Fondsmanagementgesellschaften und Vermögensverwalter setzen zunehmend auf eigene Teams, die sich mit den Unternehmen, in denen sie anlegen, über Menschenrechte, Arbeitsbedingungen und andere soziale Themen austauschen. Sie nehmen die Lieferantenbeziehungen der Portfoliounternehmen unter die Lupe und prüfen, wie diese ihre Beschäftigten behandeln, setzen sich beim Auftreten von Problemen mit der Geschäftsführung in Verbindung und bemühen sich um eine möglichst schnelle Lösung.
Vielfach schließen sich die Anleger zusammen, um stärkeren Druck auszuüben und die Unternehmen, in die sie investieren, zu Änderungen zu bewegen. Das kann ein wichtiger Schritt zum Erhalt des Wertes ihrer Anlagen sein und um weitreichendere Änderungen in ganzen Branchen oder Volkswirtschaften zu fördern. Wenn sich Unternehmen uneinsichtig zeigen und alle anderen Möglichkeiten ausgeschöpft sind, verkaufen die Anlageverwalter möglicherweise ihre Aktien und dies könnte dann auch andere Anleger zum Ausstieg bewegen.
Solche aktivistischen Anlegerinitiativen dürften an Bedeutung gewinnen, wenn die Aufsichtsbehörden ihre Kontrollen intensivieren, neue Gesetze die sozialen Faktoren stärker in den Blickpunkt rücken und die Anleger die Auswirkungen von Menschenrechtsverletzungen und ähnlichen Themen auf das Finanzergebnis von Unternehmen immer besser verstehen.

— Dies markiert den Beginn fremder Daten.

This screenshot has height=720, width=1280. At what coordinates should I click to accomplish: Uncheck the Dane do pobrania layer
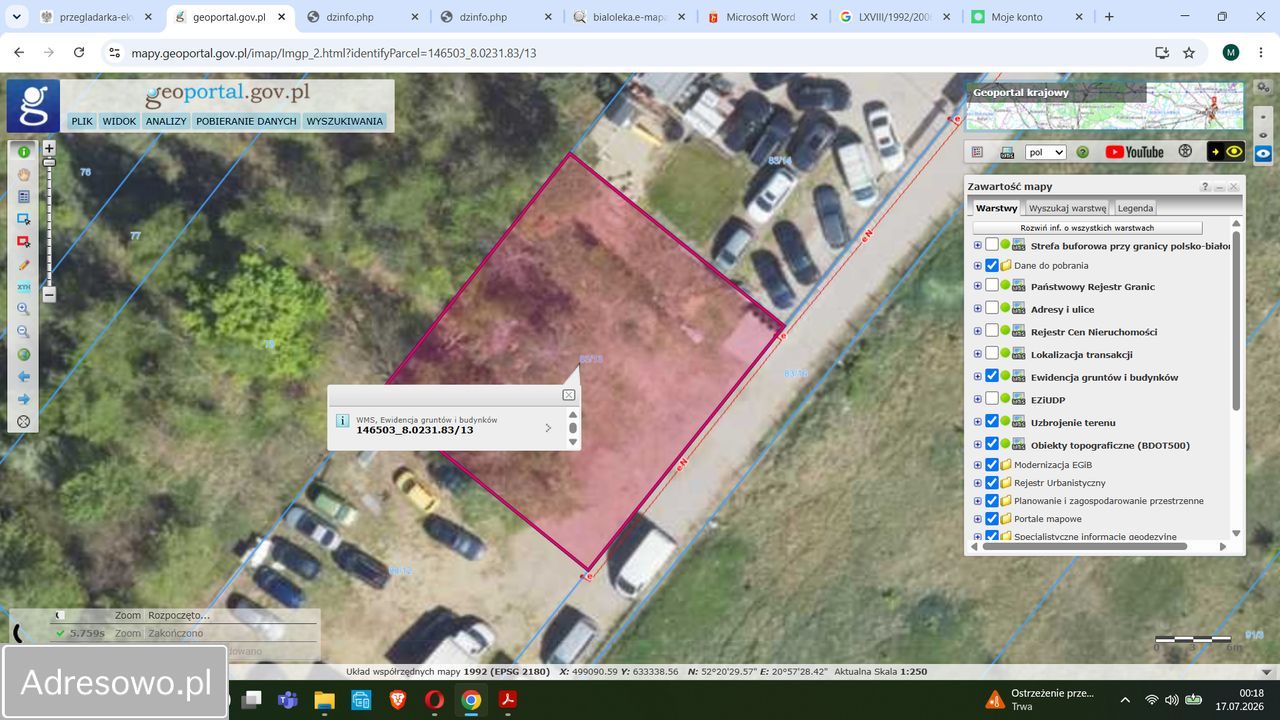point(992,266)
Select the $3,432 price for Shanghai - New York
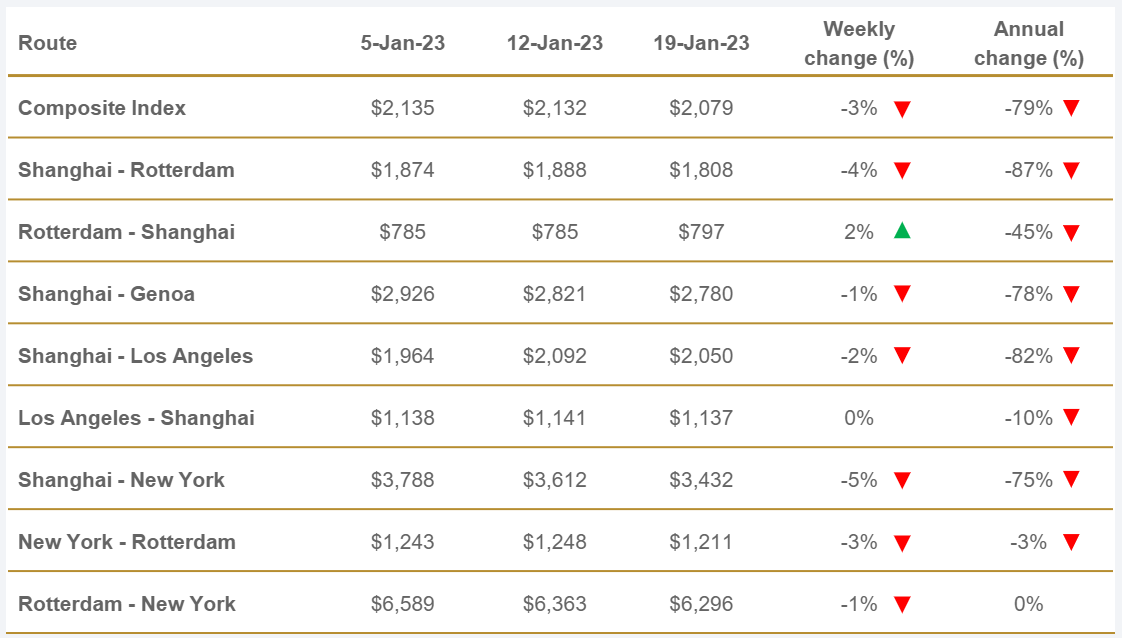Image resolution: width=1122 pixels, height=638 pixels. coord(701,480)
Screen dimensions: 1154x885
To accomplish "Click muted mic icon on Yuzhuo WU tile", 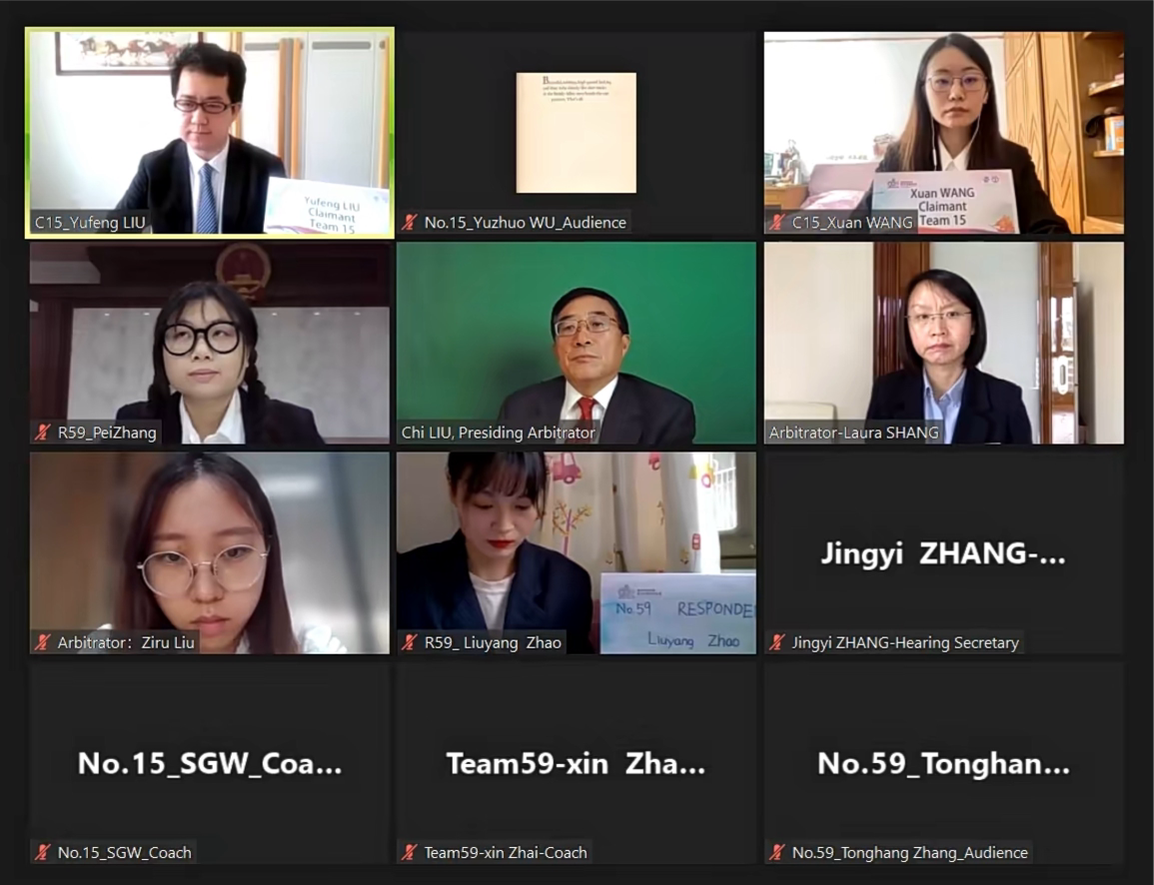I will (x=410, y=222).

Unternehmen, denen Menschenrechtsverletzungen vorgeworfen werden, erleiden unter Umständen Umsatzeinbußen aufgrund von Kundenboykotten, haben Schwierigkeiten, neue Mitarbeiter zu finden und ihre Marke wird womöglich dauerhaft geschädigt. All dies kann die Rendite der Anleger schmälern.